== Working data

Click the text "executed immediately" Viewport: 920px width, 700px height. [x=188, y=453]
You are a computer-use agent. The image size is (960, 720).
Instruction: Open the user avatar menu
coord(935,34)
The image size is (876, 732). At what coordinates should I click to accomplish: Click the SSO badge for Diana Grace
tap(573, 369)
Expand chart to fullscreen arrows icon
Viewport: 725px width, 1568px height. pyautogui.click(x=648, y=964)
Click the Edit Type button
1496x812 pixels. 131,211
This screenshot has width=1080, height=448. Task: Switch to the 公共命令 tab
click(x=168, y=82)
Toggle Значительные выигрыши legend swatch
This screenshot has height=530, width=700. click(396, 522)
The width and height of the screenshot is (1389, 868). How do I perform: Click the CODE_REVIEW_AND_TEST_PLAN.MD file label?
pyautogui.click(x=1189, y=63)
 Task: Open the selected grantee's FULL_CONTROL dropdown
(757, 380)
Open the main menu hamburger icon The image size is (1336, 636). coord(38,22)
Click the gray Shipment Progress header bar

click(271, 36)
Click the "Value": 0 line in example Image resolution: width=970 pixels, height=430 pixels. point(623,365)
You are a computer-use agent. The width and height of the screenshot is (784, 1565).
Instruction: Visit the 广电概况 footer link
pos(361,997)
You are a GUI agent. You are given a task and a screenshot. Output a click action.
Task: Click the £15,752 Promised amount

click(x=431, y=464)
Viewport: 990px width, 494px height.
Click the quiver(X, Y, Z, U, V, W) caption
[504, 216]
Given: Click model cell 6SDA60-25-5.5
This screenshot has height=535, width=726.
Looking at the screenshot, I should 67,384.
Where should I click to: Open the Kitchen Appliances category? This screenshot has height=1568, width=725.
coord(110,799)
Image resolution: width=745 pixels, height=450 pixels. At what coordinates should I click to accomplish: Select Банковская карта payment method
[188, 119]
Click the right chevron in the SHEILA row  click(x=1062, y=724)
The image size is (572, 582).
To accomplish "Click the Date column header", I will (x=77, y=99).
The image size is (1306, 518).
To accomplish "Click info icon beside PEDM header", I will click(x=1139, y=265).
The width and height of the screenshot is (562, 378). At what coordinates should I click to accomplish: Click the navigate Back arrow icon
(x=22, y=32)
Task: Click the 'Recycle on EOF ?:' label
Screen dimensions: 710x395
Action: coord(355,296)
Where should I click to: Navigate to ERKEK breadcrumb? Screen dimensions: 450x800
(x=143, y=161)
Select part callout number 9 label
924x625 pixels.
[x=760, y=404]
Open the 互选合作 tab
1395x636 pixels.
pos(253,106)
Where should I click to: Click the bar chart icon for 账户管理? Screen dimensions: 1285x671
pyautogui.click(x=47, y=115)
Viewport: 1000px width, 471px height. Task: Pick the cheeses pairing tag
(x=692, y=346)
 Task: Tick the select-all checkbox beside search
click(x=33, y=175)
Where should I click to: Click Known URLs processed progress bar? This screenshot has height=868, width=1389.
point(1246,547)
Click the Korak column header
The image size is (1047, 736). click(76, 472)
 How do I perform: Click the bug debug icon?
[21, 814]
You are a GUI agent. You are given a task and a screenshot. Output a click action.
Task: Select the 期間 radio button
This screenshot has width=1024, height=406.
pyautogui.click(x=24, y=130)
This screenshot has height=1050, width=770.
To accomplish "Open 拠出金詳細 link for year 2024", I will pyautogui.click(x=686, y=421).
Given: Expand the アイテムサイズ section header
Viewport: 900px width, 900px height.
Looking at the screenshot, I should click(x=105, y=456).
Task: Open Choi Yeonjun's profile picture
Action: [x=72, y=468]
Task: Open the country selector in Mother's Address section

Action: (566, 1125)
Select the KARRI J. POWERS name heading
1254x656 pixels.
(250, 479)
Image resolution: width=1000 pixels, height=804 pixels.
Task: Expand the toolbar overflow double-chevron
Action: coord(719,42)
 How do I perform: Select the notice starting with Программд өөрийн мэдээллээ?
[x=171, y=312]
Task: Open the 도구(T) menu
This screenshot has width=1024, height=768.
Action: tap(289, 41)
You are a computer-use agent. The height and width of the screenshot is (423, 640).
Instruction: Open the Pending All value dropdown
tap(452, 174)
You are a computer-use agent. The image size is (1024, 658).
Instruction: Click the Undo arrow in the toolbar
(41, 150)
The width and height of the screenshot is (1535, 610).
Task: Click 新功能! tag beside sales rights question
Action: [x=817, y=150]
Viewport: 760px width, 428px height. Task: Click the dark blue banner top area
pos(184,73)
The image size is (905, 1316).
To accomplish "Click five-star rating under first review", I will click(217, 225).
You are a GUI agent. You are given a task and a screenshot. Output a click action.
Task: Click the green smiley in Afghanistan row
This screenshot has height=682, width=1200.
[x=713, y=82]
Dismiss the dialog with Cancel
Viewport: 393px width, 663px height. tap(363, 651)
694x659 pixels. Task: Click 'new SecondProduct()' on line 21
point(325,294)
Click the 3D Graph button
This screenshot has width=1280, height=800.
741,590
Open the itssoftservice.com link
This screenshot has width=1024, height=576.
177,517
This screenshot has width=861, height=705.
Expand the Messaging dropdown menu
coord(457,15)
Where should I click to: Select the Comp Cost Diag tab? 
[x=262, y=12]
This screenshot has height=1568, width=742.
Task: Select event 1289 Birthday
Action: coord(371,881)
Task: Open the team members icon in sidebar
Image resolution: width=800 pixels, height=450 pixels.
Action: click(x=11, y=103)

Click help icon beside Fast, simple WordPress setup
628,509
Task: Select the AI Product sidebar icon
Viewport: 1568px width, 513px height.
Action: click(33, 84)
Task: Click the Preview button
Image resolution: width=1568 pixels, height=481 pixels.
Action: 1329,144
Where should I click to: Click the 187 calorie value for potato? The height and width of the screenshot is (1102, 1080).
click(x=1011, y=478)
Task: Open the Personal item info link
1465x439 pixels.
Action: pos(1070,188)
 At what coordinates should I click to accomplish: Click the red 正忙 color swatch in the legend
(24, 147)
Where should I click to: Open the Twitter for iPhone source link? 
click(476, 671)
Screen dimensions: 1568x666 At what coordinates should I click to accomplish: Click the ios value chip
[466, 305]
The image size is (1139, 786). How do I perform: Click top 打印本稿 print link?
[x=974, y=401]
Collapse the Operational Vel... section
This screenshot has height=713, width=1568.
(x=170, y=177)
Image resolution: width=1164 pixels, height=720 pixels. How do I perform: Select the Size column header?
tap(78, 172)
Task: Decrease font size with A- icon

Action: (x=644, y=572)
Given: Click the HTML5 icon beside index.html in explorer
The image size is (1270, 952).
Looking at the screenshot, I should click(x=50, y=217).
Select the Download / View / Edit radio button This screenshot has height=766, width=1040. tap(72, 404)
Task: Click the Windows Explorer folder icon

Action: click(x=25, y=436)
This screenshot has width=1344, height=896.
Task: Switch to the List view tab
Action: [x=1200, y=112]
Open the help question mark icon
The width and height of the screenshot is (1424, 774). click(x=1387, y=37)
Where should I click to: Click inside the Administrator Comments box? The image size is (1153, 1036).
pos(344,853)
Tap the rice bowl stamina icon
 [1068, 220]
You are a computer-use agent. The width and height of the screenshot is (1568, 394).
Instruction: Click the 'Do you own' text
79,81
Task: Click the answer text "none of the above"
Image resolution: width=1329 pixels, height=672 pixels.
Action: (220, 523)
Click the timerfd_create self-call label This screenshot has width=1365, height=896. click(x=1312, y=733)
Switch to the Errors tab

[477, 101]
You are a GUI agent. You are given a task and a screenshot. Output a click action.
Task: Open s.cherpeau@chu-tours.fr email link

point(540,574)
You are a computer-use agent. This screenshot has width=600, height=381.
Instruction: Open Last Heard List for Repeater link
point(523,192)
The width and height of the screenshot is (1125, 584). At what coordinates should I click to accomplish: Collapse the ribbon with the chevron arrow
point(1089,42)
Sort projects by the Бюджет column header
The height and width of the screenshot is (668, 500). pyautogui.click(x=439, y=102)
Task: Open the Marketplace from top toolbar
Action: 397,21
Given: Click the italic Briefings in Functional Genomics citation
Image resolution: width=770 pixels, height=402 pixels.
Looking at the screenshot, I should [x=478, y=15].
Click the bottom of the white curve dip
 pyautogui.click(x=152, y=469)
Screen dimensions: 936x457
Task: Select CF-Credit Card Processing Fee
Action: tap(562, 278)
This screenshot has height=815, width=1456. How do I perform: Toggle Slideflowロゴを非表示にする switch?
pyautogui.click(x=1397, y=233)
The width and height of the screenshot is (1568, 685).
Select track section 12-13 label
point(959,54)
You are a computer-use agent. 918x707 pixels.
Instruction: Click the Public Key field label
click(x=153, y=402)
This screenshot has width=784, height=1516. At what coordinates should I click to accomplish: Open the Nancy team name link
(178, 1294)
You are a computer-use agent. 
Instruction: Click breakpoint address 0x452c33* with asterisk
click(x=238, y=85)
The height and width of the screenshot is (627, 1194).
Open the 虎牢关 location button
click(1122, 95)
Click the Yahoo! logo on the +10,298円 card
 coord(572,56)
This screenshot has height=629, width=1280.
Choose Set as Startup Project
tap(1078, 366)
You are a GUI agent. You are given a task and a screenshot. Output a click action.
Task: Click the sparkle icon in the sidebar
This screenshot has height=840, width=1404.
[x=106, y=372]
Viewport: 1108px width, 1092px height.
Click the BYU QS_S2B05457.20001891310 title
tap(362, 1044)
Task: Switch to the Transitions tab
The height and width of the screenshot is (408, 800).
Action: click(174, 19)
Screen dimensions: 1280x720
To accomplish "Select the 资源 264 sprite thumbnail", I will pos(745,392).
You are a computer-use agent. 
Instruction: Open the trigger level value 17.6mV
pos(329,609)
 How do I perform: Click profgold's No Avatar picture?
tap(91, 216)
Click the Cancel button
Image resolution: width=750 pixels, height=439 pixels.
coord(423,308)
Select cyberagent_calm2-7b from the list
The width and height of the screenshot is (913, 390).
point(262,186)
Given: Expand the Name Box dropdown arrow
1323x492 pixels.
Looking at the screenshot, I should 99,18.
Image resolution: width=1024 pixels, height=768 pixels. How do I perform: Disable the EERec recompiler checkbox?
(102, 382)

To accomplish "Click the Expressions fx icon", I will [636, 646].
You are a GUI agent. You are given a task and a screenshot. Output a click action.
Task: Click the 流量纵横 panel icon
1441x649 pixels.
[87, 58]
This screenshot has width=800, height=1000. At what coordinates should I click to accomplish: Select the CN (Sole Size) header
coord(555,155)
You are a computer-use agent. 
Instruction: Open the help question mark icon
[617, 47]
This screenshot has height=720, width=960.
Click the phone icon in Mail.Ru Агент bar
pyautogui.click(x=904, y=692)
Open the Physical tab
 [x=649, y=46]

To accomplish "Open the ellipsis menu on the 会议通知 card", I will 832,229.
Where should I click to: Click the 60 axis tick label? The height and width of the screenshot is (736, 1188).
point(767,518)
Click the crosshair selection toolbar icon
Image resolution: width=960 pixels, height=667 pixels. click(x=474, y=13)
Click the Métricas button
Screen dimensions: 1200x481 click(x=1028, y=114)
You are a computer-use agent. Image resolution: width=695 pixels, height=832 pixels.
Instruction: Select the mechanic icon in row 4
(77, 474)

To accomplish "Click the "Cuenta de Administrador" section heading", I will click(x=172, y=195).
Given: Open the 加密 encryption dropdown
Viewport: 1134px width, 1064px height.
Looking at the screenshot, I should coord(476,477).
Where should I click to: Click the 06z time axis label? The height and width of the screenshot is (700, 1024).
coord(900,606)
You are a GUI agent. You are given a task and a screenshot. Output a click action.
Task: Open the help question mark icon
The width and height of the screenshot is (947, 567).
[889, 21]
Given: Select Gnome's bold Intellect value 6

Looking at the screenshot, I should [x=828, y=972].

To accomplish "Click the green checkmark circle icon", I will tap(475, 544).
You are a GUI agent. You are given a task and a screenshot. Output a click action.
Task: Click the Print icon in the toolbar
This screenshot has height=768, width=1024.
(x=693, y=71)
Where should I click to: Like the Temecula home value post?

====

| Exercise instructions |
Please reproduce exactly the lines above, beginning with the first and ending with the line that contains "The image size is (1306, 518).", and include nothing outside that range.

| Solution |
Click the text "executed immediately" Viewport: 920px width, 700px height. [x=188, y=453]
You are a computer-use agent. The image size is (960, 720).
Instruction: Open the user avatar menu
coord(935,34)
The image size is (876, 732). At what coordinates should I click to accomplish: Click the SSO badge for Diana Grace
tap(573, 369)
Expand chart to fullscreen arrows icon
Viewport: 725px width, 1568px height. pyautogui.click(x=648, y=964)
Click the Edit Type button
1496x812 pixels. 131,211
This screenshot has width=1080, height=448. Task: Switch to the 公共命令 tab
click(x=168, y=82)
Toggle Значительные выигрыши legend swatch
This screenshot has height=530, width=700. click(396, 522)
The width and height of the screenshot is (1389, 868). How do I perform: Click the CODE_REVIEW_AND_TEST_PLAN.MD file label?
pyautogui.click(x=1189, y=63)
 Task: Open the selected grantee's FULL_CONTROL dropdown
(757, 380)
Open the main menu hamburger icon The image size is (1336, 636). coord(38,22)
Click the gray Shipment Progress header bar

click(271, 36)
Click the "Value": 0 line in example Image resolution: width=970 pixels, height=430 pixels. point(623,365)
You are a computer-use agent. The width and height of the screenshot is (784, 1565).
Instruction: Visit the 广电概况 footer link
pos(361,997)
You are a GUI agent. You are given a task and a screenshot. Output a click action.
Task: Click the £15,752 Promised amount

click(x=431, y=464)
Viewport: 990px width, 494px height.
Click the quiver(X, Y, Z, U, V, W) caption
[504, 216]
Given: Click model cell 6SDA60-25-5.5
This screenshot has height=535, width=726.
Looking at the screenshot, I should 67,384.
Where should I click to: Open the Kitchen Appliances category? This screenshot has height=1568, width=725.
coord(110,799)
Image resolution: width=745 pixels, height=450 pixels. At what coordinates should I click to accomplish: Select Банковская карта payment method
[188, 119]
Click the right chevron in the SHEILA row  click(x=1062, y=724)
The image size is (572, 582).
To accomplish "Click the Date column header", I will (x=77, y=99).
The image size is (1306, 518).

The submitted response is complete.